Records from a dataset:
/---
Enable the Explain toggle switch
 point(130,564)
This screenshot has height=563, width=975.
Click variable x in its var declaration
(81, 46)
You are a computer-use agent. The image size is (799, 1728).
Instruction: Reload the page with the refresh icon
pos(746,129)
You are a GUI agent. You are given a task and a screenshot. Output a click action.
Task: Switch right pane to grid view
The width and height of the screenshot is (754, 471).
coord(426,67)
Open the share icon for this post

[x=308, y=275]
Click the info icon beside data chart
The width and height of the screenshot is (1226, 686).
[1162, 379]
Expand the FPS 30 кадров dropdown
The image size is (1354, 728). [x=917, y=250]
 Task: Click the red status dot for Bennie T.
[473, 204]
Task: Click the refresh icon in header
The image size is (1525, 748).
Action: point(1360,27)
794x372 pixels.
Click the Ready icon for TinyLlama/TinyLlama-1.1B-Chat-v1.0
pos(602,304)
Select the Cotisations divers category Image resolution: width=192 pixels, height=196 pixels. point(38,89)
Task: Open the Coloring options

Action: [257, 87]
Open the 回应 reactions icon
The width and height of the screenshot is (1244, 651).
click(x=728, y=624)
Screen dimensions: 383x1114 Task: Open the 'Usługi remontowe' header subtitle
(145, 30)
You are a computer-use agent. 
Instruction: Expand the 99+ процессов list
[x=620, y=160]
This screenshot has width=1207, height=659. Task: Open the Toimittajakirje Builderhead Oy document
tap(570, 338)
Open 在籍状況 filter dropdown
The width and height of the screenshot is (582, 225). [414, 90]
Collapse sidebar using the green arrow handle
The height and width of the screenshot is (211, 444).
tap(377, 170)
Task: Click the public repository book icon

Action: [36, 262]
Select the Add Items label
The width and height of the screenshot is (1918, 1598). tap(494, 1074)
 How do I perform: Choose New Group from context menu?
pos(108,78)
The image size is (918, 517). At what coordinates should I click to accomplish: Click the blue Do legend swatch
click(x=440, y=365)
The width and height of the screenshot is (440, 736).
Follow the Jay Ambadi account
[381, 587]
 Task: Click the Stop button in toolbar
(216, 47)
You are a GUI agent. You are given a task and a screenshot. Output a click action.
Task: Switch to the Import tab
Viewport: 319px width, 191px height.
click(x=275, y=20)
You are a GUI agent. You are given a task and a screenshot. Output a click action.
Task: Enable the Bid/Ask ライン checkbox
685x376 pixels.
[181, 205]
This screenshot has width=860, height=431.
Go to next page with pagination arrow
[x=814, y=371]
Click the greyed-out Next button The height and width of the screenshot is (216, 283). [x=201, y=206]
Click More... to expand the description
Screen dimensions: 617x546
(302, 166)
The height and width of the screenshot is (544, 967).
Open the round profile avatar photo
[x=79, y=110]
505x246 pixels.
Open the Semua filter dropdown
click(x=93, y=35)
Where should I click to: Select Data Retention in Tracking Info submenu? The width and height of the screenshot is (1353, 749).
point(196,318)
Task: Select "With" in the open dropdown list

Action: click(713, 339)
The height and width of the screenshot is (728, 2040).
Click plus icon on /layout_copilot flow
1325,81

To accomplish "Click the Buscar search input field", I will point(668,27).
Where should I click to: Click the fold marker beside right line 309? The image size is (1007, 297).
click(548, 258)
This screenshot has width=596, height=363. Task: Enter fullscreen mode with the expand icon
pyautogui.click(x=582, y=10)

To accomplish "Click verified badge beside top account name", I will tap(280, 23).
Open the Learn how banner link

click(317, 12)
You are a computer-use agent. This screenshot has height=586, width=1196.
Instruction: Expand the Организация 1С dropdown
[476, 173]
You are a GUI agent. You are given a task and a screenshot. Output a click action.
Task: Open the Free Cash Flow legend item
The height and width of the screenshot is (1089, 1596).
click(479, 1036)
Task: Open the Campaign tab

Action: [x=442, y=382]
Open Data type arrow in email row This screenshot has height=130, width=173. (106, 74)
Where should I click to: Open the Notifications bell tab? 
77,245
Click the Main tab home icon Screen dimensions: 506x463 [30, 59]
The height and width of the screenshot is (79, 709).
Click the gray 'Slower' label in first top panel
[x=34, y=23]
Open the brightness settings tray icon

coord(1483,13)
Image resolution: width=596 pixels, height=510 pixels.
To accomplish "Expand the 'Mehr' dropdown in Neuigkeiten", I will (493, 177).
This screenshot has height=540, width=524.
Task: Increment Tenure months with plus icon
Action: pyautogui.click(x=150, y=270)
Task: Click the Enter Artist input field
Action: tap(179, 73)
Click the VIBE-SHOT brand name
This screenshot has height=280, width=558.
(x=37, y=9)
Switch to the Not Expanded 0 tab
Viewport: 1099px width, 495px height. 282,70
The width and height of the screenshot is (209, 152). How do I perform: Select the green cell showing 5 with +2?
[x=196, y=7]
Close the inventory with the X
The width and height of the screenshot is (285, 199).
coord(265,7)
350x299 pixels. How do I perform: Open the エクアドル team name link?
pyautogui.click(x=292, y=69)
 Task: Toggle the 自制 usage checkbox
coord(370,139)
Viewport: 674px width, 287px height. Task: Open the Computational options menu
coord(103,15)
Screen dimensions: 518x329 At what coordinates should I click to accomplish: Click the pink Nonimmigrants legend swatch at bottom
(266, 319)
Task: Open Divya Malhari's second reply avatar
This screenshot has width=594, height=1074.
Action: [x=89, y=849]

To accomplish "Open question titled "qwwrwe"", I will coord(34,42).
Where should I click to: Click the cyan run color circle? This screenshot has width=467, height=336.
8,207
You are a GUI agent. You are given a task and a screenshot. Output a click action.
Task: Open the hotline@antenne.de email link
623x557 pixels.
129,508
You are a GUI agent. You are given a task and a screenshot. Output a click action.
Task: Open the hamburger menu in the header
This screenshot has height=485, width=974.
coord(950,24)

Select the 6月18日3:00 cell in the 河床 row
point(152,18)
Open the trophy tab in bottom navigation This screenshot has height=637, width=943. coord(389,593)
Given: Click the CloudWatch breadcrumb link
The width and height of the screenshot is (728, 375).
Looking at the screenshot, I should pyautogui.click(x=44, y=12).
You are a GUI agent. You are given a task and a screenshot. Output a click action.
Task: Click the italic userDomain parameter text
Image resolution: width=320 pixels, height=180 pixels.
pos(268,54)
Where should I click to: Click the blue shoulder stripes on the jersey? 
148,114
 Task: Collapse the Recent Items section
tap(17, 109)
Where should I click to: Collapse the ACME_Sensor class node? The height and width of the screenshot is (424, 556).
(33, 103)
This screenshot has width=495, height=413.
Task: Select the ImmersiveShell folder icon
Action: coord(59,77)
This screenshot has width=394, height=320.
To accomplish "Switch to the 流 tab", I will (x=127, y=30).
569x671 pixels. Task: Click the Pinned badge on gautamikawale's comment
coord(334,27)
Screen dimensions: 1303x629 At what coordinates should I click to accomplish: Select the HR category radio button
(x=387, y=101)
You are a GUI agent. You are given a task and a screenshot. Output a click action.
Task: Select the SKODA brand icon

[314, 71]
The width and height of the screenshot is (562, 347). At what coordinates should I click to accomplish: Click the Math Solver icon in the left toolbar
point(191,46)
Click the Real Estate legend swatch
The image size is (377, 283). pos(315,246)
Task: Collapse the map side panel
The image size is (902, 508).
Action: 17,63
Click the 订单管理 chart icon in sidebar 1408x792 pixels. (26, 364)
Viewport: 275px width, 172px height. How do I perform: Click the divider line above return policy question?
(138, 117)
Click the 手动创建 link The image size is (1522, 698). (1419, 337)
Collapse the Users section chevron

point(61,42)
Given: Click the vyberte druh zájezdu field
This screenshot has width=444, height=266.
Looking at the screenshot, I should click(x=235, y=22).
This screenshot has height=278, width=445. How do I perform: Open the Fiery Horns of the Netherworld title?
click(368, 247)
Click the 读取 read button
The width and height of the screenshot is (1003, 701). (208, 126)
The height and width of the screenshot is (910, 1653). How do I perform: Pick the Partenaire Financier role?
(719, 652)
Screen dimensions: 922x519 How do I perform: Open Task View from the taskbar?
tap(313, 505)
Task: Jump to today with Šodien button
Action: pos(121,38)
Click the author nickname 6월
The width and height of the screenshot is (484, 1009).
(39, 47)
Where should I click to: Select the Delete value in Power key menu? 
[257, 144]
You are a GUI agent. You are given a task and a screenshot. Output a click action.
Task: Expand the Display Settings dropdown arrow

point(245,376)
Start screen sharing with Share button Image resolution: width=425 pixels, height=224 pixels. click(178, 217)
\---
### Stated task
In the rows from the line with "Where should I click to: Click the blue" to the line with "will (x=127, y=30).", swap "Collapse" for "Expand" and write those lines out again with nothing else changed.

### Expected answer
Where should I click to: Click the blue shoulder stripes on the jersey? 
148,114
 Task: Expand the Recent Items section
tap(17, 109)
Where should I click to: Expand the ACME_Sensor class node? The height and width of the screenshot is (424, 556).
(33, 103)
This screenshot has width=495, height=413.
Task: Select the ImmersiveShell folder icon
Action: coord(59,77)
This screenshot has width=394, height=320.
To accomplish "Switch to the 流 tab", I will (x=127, y=30).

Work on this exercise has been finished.